To my current understanding, metabolic syndrome caused by sugar / glucose spikes is by far the biggest root cause of physical health issue in the US. Most people I know personally who are suffering from physical ailments, it's most likely metabolic syndrome at the root of it.

How to shift culture on this? When I'm in civilization in the US I'm constantly confronted with foods I have to turn down. It doesn't have to be that way.

Furthermore, because of what is in my opinion bad science and propaganda, a lot of people still think they need to stay away from saturated fat, which pushes them toward processed high glycemic index foods. Sure, you can eat a low saturated fat and low glycemic diet but it's not so easy. I'm serious it's shocking the number of people suffering from metabolic syndrome / diabetes who have told me they are trying to stay away from saturated fat but are eating crazy amounts of sugar.

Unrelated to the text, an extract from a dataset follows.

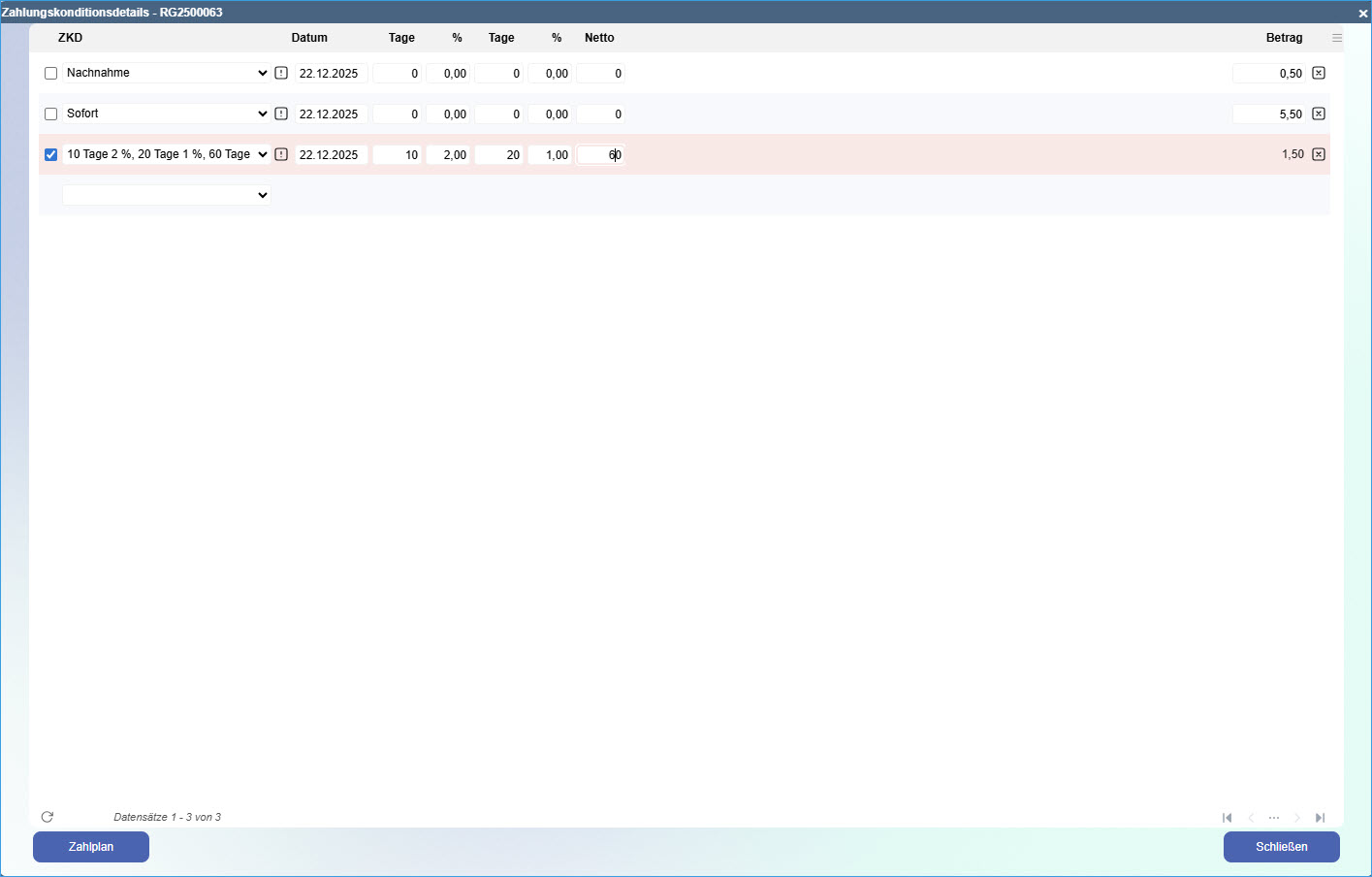1372x877 pixels.
Task: Refresh the payment conditions list
Action: [48, 817]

I hope this continues to be talked about more and more so the people I love can turn down sugar without feeling like they're radical and countercultural.

Partly I think there's a taboo on talking about health and diet, that would be good to shift. I'm not about fat shaming but diabetes is really just bad, and preventable and reversible, and I'd like for that to be widely agreed on and talked about.

Will also be interesting to see how lawsuits like this play out: https://chat.google.com/dm/wQTk3gAAAAE/WPNwzCxw9sI/WPNwzCxw9...

1 comments

It's not propaganda. Saturated fat is bad. That's a common internet belief that runs rampant because saturated fat tastes good and it sounds awesome to believe some conspiracy against it.

https://www.heart.org/en/news/2019/10/21/advisory-replacing-...

Most of it always tracks back to Nina Teicholz. I wonder how many people she is sending to the grave?

https://www.thelancet.com/journals/lancet/article/PIIS0140-6...

I know it's hotly debated and I don't imagine I could convince you :). This is my opinion.

If I read right, you're saying that an entire food group that people have been eating for eons is simply "bad", specifically, meat, dairy, and eggs, in their unprocessed form. The argument I've seen is that it's better to eat a new kind of food that people have only begun eating in quantity within the last hundred ish years requiring industrial technology. (Specifically, oils extracted from plant material using solvents like hexane.)

I'm open minded but this is a really serious claim and I'd need really solid evidence which I haven't seen, and I've looked. There are a lot of studies; those that I've looked into have too many confounding variables for me to take their conclusions at face value.

I could also see the possibility that saturated fat in someone who already has metabolic syndrome might increase their risk of heart disease, and maybe be considered the proximate cause, in cases where the root cause is the metabolic syndrome caused by sugar in the first place.

There's also the question of there being different kinds of LDL cholesterol and it perhaps actually serving a function in the body that isn't categorically bad, even if in some circumstances the metric correlates with atherosclerosis.